- Open Access
Defining and measuring gender: A social determinant of health whose time has come
© Phillips; licensee BioMed Central Ltd. 2005
- Received: 16 March 2004
- Accepted: 13 July 2005
- Published: 13 July 2005
This paper contributes to a nascent scholarly discussion of sex and gender as determinants of health. Health is a composite of biological makeup and socioeconomic circumstances. Differences in health and illness patterns of men and women are attributable both to sex, or biology, and to gender, that is, social factors such as powerlessness, access to resources, and constrained roles. Using examples such as the greater life expectancy of women in most of the world, despite their relative social disadvantage, and the disproportionate risk of myocardial infarction amongst men, but death from MI amongst women, the independent and combined associations of sex and gender on health are explored. A model for incorporating gender into epidemiologic analyses is proposed.
- women's health
- social determinants
A growing literature on the social determinants of health, suggests explanations for many population and individual level health outcomes are not attributable to biology. Income, income inequality, social connectedness, and social capital all show some association with health and illness [1–6]. This paper explores the meaning of gender as another of these social determinants of health, and proposes an epidemiological framework for including gender as an independent variable in future research.
The usefulness of distinguishing between sex and gender, a common practice in the social sciences, has begun to percolate into the language of prevention, etiology and causation within health care. Sociologists describe sex as the relatively unchanging biology of being male or female, while gender refers to the roles and expectations attributed to men and women in a given society, roles which change over time, place, and life stage. Genetic makeup and hormone profile are both examples of sex, that is, of biologic characteristics, which tend to be constant across societies. Gender is a social, rather than a biological construct, and varies with the roles, norms and values of a given society or era. Being able to bear a child is, fundamentally, a function of biology, while expectations about the imperative to bear children, the nature of parenting, or the status associated with being a mother are more closely linked to gender roles and expectations.
Gender has an impact on health in a variety of ways. Powerlessness and lack of control underlie much of the exposure to HIV/AIDS amongst women in Africa. Disproportionate barriers (that is, relative to men) in access to resources such as food, education, and medical care, disadvantage women throughout the developing world. Risk taking behavior is the norm amongst males throughout the world. Socially defined traits often stereotype men and women as having fixed and opposite characteristics such as active (male)/ passive (female), rational (male)/ emotional (female) [7, 8]. The language of medicine and its underlying philosophy have, and may still equate male with normal, leaving female to be considered as "other" or, perhaps, abnormal . Both women's and men's occupational and behavioural roles, constrained by social norms, can result in hazardous, though different exposures to dangers and illness . Any of these aspects of gender may intercede in the pathway from an individual to his or her health.

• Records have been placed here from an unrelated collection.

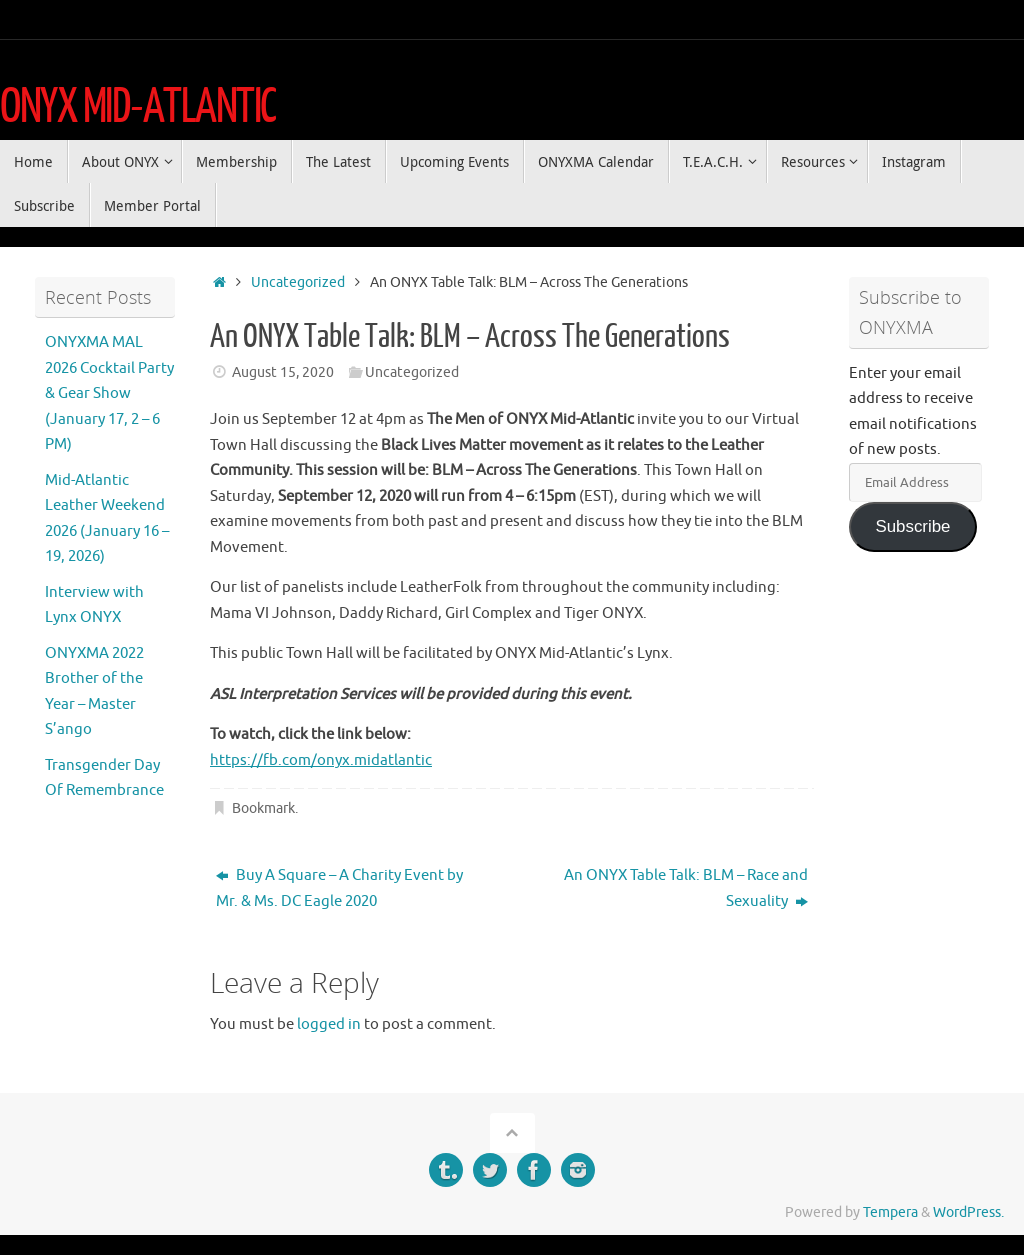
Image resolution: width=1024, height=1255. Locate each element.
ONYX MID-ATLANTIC (138, 107)
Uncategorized (298, 282)
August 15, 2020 (283, 372)
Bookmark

While the content of women's health is quite clearly restricted to women, both men and women are subject to the health effects of gender. Perhaps because the deleterious impact of gender appears to burden women disproportionately, the literature on gender as a determinant of health that has begun to appear is generally about women. At a population level, in most countries of the world, women have more limited access to, and less control over, resources, and over their bodies and lives, than do men. Women appear to suffer more negative health consequences of inequalities between the sexes. The very recent increase in research on sex and gender differences, with it's focus on women, has begun to correct a history of generalization from the male subject to the female population [11–13]. Government funding agencies have given priority to research in women's health in recent decades to correct these past imbalances in research. Although efforts to report sex differences in studies and clinical presentations are not always optimal, they are well underway. There remains, never the less, much work to be done in delineating the associations between gender and health, particularly the health of men.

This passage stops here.